Sunday, September 21, 2008

Telemetry Enables Command and Control

It is 48 degrees(F) and falling. I am in a sleeping bag, in a tent, in
my backyard. There is popcorn debris in my sleeping bag. I will have
symptoms of a cold virus by Monday morning because at least one of
these third graders in the tent is hacking up a lung. It is 2:47 in
the morning. I can hear the deer milling around in the woods prior to
their morning muster to devastate any landscaping I have left. I can
hear the bucks scraping their antlers.

My son Jack fashions things out of nothing. Recently he has been seen
carrying all manner of components into the woods where he "has a fort"
and is making stuff. Things have been disappearing from the garage.

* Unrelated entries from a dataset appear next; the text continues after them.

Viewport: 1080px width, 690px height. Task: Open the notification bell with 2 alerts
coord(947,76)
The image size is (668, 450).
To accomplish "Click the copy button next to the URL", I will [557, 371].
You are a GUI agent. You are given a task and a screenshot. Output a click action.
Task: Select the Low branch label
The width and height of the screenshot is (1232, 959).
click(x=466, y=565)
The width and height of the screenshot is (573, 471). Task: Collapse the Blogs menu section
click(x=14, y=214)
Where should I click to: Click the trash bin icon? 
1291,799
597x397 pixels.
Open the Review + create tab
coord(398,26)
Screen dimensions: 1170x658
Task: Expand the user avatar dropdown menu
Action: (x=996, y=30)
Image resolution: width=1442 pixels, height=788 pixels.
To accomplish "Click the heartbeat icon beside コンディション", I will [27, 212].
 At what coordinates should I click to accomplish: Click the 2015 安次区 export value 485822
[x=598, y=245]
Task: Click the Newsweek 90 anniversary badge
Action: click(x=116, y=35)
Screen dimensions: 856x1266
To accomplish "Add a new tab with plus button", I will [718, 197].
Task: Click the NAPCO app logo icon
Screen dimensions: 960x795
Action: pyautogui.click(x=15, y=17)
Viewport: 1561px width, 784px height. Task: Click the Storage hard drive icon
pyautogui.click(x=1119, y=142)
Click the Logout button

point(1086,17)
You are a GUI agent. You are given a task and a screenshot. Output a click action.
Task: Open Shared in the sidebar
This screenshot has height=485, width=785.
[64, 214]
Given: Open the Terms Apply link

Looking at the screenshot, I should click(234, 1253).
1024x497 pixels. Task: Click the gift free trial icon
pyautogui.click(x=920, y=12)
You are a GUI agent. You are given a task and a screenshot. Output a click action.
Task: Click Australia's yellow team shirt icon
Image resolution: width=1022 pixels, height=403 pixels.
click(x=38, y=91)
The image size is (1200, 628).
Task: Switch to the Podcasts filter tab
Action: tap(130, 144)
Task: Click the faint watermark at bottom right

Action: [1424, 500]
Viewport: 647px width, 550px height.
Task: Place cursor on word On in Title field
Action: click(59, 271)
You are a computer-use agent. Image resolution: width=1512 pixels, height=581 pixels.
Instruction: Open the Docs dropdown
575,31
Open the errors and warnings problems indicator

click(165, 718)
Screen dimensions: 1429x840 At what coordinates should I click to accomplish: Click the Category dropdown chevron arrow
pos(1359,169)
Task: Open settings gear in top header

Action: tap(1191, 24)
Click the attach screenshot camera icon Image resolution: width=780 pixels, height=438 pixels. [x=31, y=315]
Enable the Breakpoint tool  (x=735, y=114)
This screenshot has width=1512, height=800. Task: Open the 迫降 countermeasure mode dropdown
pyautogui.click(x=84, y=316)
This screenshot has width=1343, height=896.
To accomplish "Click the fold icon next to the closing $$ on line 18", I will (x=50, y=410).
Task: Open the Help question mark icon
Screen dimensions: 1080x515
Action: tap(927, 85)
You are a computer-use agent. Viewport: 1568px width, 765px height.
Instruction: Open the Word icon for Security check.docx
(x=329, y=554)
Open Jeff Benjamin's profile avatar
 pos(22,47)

Tonight these kids bent a tent pole and I had to make a splint. I had
to wake up Jack and ask him where the duct tape was. Half asleep he
knew exactly what beech tree in the woods he left the tape last.

I had snapped this shot Friday morning after Jack showed me the "Fire
Control Panel" of his latest device. (fiuor is how he spells 'fire') I
still can imagine where he got that minature IBM keyboard.

I am working on something special to help (others) manage the
complexity of a large URI namespace. If you want to get vectors on
how your systems and resources are performing - if you want actionable
information - you must have telemetry. The simpler and more discrete
(on the time domain) the better.

I have been thinking a lot about early lessons learned about
complexity and scale. Jack, who is "John", reminded me of my studies
of Panama Canal construction and how the engineer who finally
conquered the jungle and scale did it.

Thanks Jack! Now I know what I will name the application. cGauge

Jack and I will know what "gauge" really refers to and for everyone else
it will hopefully make sense that we are measuring stuff.